Collected data entries:
************
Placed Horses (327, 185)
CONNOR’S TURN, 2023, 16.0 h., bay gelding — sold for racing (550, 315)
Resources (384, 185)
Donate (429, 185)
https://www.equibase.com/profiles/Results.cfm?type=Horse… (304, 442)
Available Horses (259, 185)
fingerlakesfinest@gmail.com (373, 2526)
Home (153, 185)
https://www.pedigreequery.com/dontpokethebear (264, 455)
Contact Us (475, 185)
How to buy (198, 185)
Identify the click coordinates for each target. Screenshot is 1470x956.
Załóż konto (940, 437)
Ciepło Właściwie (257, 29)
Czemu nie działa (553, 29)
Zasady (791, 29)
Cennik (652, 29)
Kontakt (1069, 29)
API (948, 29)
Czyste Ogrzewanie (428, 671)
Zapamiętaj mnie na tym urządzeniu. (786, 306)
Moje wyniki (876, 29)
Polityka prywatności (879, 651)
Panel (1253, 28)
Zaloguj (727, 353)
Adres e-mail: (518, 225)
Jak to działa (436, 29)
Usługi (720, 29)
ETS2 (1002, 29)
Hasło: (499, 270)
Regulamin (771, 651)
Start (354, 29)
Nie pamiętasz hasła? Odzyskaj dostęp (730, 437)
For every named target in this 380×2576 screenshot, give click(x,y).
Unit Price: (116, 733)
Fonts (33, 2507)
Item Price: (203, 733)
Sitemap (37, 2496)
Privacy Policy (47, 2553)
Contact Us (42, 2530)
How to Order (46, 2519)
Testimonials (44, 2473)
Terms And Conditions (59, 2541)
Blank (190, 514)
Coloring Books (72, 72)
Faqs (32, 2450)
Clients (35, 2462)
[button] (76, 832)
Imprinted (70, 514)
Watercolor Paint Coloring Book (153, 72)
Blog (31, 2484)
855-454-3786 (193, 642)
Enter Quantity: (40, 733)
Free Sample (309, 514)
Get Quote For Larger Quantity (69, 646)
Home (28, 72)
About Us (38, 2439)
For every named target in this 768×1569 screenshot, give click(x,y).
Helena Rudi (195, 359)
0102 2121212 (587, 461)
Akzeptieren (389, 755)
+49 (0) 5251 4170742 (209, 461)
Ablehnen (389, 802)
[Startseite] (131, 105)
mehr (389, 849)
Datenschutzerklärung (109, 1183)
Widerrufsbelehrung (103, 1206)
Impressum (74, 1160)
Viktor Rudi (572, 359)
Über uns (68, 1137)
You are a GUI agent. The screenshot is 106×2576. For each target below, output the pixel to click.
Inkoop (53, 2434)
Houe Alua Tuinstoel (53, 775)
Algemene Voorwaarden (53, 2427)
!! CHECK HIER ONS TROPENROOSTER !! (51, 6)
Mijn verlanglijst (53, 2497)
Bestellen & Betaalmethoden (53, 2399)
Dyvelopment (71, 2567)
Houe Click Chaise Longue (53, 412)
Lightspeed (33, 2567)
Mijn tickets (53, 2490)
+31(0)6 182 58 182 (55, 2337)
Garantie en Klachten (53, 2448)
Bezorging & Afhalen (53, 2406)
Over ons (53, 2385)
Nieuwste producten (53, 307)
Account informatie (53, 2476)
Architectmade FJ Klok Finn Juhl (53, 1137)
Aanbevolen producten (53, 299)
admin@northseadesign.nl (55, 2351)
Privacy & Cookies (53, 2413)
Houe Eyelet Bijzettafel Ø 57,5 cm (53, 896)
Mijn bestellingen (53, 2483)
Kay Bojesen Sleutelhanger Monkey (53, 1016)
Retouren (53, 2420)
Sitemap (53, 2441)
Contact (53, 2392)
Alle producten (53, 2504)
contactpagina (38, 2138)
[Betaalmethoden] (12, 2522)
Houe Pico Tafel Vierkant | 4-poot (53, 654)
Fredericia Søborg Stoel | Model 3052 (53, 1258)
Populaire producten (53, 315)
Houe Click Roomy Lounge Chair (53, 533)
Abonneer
************
(Requirement)
Give back each entry exactly as it was written.

(Task solution)
Placed Horses (327, 185)
CONNOR’S TURN, 2023, 16.0 h., bay gelding — sold for racing (550, 315)
Resources (384, 185)
Donate (429, 185)
https://www.equibase.com/profiles/Results.cfm?type=Horse… (304, 442)
Available Horses (259, 185)
fingerlakesfinest@gmail.com (373, 2526)
Home (153, 185)
https://www.pedigreequery.com/dontpokethebear (264, 455)
Contact Us (475, 185)
How to buy (198, 185)
Identify the click coordinates for each target. Screenshot is 1470x956.
Załóż konto (940, 437)
Ciepło Właściwie (257, 29)
Czemu nie działa (553, 29)
Zasady (791, 29)
Cennik (652, 29)
Kontakt (1069, 29)
API (948, 29)
Czyste Ogrzewanie (428, 671)
Zapamiętaj mnie na tym urządzeniu. (786, 306)
Moje wyniki (876, 29)
Polityka prywatności (879, 651)
Panel (1253, 28)
Zaloguj (727, 353)
Adres e-mail: (518, 225)
Jak to działa (436, 29)
Usługi (720, 29)
ETS2 (1002, 29)
Hasło: (499, 270)
Regulamin (771, 651)
Start (354, 29)
Nie pamiętasz hasła? Odzyskaj dostęp (730, 437)
For every named target in this 380×2576 screenshot, give click(x,y).
Unit Price: (116, 733)
Fonts (33, 2507)
Item Price: (203, 733)
Sitemap (37, 2496)
Privacy Policy (47, 2553)
Contact Us (42, 2530)
How to Order (46, 2519)
Testimonials (44, 2473)
Terms And Conditions (59, 2541)
Blank (190, 514)
Coloring Books (72, 72)
Faqs (32, 2450)
Clients (35, 2462)
[button] (76, 832)
Imprinted (70, 514)
Watercolor Paint Coloring Book (153, 72)
Blog (31, 2484)
855-454-3786 (193, 642)
Enter Quantity: (40, 733)
Free Sample (309, 514)
Get Quote For Larger Quantity (69, 646)
Home (28, 72)
About Us (38, 2439)
For every named target in this 768×1569 screenshot, give click(x,y).
Helena Rudi (195, 359)
0102 2121212 (587, 461)
Akzeptieren (389, 755)
+49 (0) 5251 4170742 (209, 461)
Ablehnen (389, 802)
[Startseite] (131, 105)
mehr (389, 849)
Datenschutzerklärung (109, 1183)
Widerrufsbelehrung (103, 1206)
Impressum (74, 1160)
Viktor Rudi (572, 359)
Über uns (68, 1137)
You are a GUI agent. The screenshot is 106×2576. For each target below, output the pixel to click.
Inkoop (53, 2434)
Houe Alua Tuinstoel (53, 775)
Algemene Voorwaarden (53, 2427)
!! CHECK HIER ONS TROPENROOSTER !! (51, 6)
Mijn verlanglijst (53, 2497)
Bestellen & Betaalmethoden (53, 2399)
Dyvelopment (71, 2567)
Houe Click Chaise Longue (53, 412)
Lightspeed (33, 2567)
Mijn tickets (53, 2490)
+31(0)6 182 58 182 (55, 2337)
Garantie en Klachten (53, 2448)
Bezorging & Afhalen (53, 2406)
Over ons (53, 2385)
Nieuwste producten (53, 307)
Account informatie (53, 2476)
Architectmade FJ Klok Finn Juhl (53, 1137)
Aanbevolen producten (53, 299)
admin@northseadesign.nl (55, 2351)
Privacy & Cookies (53, 2413)
Houe Eyelet Bijzettafel Ø 57,5 cm (53, 896)
Mijn bestellingen (53, 2483)
Kay Bojesen Sleutelhanger Monkey (53, 1016)
Retouren (53, 2420)
Sitemap (53, 2441)
Contact (53, 2392)
Alle producten (53, 2504)
contactpagina (38, 2138)
[Betaalmethoden] (12, 2522)
Houe Pico Tafel Vierkant | 4-poot (53, 654)
Fredericia Søborg Stoel | Model 3052 (53, 1258)
Populaire producten (53, 315)
Houe Click Roomy Lounge Chair (53, 533)
Abonneer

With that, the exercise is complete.